Intrigued by the information in the letter we headed outside to explore the grounds. After having a peak at the fragrant orchards, Marcel lead the way to the dreamy gardens, where twelve gardeners work to reconnect Great Britain with its soil. The colourful trail is composed of nearly 90 types of vegetable and 70 aromatic herbs, a romantic setting in which Marcel felt right at home, enthusiastically pulling to discover the next alley. We roamed around the greenhouses, fields and displays, after much deliberation pronouncing the Japanese inspired tea garden our favourite, with its vibrant colours brought on by Autumn.

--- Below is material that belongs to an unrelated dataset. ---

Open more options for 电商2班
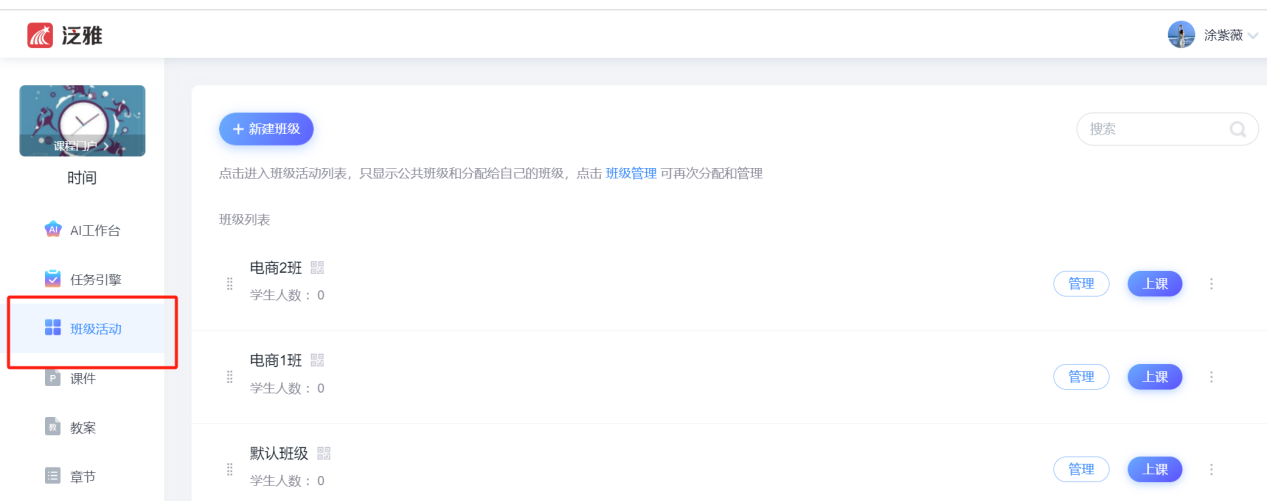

After a briefly considering a game of croquet or boules, our suite proved just too tempting so we sauntered back through our pristine surrounds.
With Marcel ensconced in his new kingdom, all cosy and happy, we made our way to the main building, dating from the 15th Century. Renowned as one of Britain’s finest gastronomic experiences, the restaurant was awarded two Michelin stars over 30 years ago and has held them ever since. After amuse-bouches and a glass of bubbly in the lounge, we were accompanied to our table. With our minds set on the traditional Menu Découverte, an invitation to a culinary journey in the British countryside, we ordered the matching selection of traditional glasses. From smoked confit of sea trout to agnolotti of butternut squash, spiced monkfish, roasted loin of venison, pear Almondine, and Manjari chocolate crumble, we enjoyed le most wonderful dinner, modern French cuisine marrying organic produce. Magnifique!
After relieving Marcel of his guard duties and partaking of a long soak in the bath, all three of us retired, slumbering deeply in our splendid surrounds.
Opting for another touch of indulgence before making our way back to London, breakfast was brought to us our suite, a little while after the thoughtful coffee delivered to us as our chosen wake up call. As we settled down to enjoy, a snout appeared under the table, brushing his Papa’s leg to remind him just who the chief taster is at house le corgi.
All too soon it was time to head home but not before we were handed a lovely kit for the road and Marcel caught the eye of the young chefs attending Le Manoir’s cookery school. A dozen fusses later we checked out and took a last tour in the gorgeous village before getting back on the road.
From the delightful gardens to the historical buildings, the home-grown, stunning food to the warmest welcome for four and two paws, staying and dining at Le Manoir is a luxurious experience that will stay with all of us forever.